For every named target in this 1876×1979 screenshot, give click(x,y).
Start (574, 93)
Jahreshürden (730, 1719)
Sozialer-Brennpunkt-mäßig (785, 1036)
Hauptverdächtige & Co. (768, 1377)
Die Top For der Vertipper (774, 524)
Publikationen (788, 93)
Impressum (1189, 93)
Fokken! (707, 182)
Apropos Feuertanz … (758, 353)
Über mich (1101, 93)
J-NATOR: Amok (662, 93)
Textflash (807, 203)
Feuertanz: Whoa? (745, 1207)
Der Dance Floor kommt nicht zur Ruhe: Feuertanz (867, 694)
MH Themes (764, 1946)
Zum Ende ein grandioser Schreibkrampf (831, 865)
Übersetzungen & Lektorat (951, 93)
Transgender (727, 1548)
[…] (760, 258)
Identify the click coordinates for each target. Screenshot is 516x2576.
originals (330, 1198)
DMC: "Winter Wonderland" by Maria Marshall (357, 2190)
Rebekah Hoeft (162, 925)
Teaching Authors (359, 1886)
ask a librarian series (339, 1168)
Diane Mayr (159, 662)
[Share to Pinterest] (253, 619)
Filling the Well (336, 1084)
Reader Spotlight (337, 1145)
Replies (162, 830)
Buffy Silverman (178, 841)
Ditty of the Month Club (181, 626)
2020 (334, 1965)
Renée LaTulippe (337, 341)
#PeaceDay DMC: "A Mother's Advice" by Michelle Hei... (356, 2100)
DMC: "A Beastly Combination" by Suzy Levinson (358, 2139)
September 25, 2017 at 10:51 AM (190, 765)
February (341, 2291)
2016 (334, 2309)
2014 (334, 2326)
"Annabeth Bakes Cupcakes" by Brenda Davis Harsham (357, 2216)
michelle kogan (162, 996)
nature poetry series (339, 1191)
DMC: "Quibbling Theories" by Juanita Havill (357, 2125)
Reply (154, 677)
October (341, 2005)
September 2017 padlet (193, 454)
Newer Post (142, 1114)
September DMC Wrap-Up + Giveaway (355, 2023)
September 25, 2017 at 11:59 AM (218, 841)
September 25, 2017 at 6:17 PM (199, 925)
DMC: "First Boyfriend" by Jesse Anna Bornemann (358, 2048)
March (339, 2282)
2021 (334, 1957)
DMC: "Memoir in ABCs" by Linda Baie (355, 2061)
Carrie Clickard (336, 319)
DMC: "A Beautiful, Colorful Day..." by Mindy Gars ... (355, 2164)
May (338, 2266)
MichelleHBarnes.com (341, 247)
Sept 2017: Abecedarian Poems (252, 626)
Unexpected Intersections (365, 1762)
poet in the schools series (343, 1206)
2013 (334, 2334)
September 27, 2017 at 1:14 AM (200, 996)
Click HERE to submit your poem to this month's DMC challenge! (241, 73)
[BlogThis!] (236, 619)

________

§ **What to produce**: Check each line of the records for the string "Feuertanz" and state how many lines contain it. Give only the number.

§ **Solved exercise**: 3